Ed Nisley's Blog: Shop notes, electronics, firmware, machinery, 3D printing, laser cuttery, and curiosities. Contents: 100% human thinking, 0% AI slop.

Door Chocks

Radial Arm Saw Setup
Radial Arm Saw Setup

So I volunteered to make 40-odd door chocks for the Marching Band’s motel stay in Syracuse: by edict, all room doors must remain open until lights out. You’re probably not astonished to hear that the kids can think up all manner of reasons why their room doors just sort of drifted shut…

I contributed two battered maple library bookshelves (which my father salvaged from a flooded library three decades ago)  to the cause, whacked ’em into 5-inch chunks, then ripped each chunk into two wedges. Being the sort of bear I am, I had those suckers immobilized every which way from zero, with a push stick to make sure nothing exciting happened near my knuckles.

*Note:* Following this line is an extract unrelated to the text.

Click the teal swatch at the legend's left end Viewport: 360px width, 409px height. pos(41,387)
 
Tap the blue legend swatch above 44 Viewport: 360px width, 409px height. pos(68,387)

Worked like a champ; nothing exciting happened at all. It just looks like the blade should suck the wedges into itself and fling ’em across the shop; they’re actually held in position from the outside and wind up quietly zinging against the blade without being caught.

I applied my cute little corner-rounding plane to one of the wedges, did some mental math, then came to my senses: Mr Chock, meet Mr Belt Sander. Ten minutes later, they’re all done!

A pleasant hour of shop time that made the whole basement smell of cut wood… which means that I’m breathing all those fine particles, even with the shopvac catching nearly everything else. Ran the lah-dee-dah radon reducer for a few hours, which helped a bit, and played with my upstairs toys for the rest of the afternoon.